There is the additional conundrum of why Allen's father made a point of stating in his will that when his wife died all the property both real and personal was to be divided among his children or their heirs "excepting Cecilia Noggle - to her I bequeath $2." Based on Celia's age in 1870, she was only 17 when she and Allen were married, but surely the disinheritance was based on something other than her youth. All the more reason for a thorough examination of the records in the Darke County courthouse, library, and historical society.
After Allen's death Celia lived as a boarder with in her widowed daughter Mable's hotel in Bradford, Miami County, Ohio. Bradford straddles the Miami and Darke county line about 20 miles from Allen and Celia's last known residence in New Madison. Facts in the census imply that Mable owned the hotel: she is listed as an employer with a partner Mae Hapner. Mae's husband is listed as "husband to partner." Yet, Mable's house is a rental. Mable and Celia are listed as the mothers of two children, two living. Celia had three children; did she forget about John who had died nearly 40 years before? And Mable had two girls in 1900, Corrine who was 10 and Gannell G., 4. Now she has a girl Grace, 14 and boy Donald, 2. With several contradictions the possibility of enumerator errors must be considered, but there are too many curiosities to ignore.

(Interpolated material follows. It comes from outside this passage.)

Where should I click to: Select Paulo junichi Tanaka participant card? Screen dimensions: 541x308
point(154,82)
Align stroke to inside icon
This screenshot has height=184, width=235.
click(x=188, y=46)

Celia's death date is currently unknown. She was not found on the 1920 Ancestry.com Census Index in either Miami or Darke counties. Add the records in nearby Miami County to the accumulating list of research objectives for an onsite visit to Darke County. The cemetery transcriptions done by Short and Bowers did not include any tombstone listings for Allen or Celia. There is one for their son John in the First Universalist Church Cemetery, but his death was in 1871, soon after his Grandfather John Noggle was buried there. By the time Allen died, another cemetery may be the one the family used more frequently. Records in the county may reveal their resting places.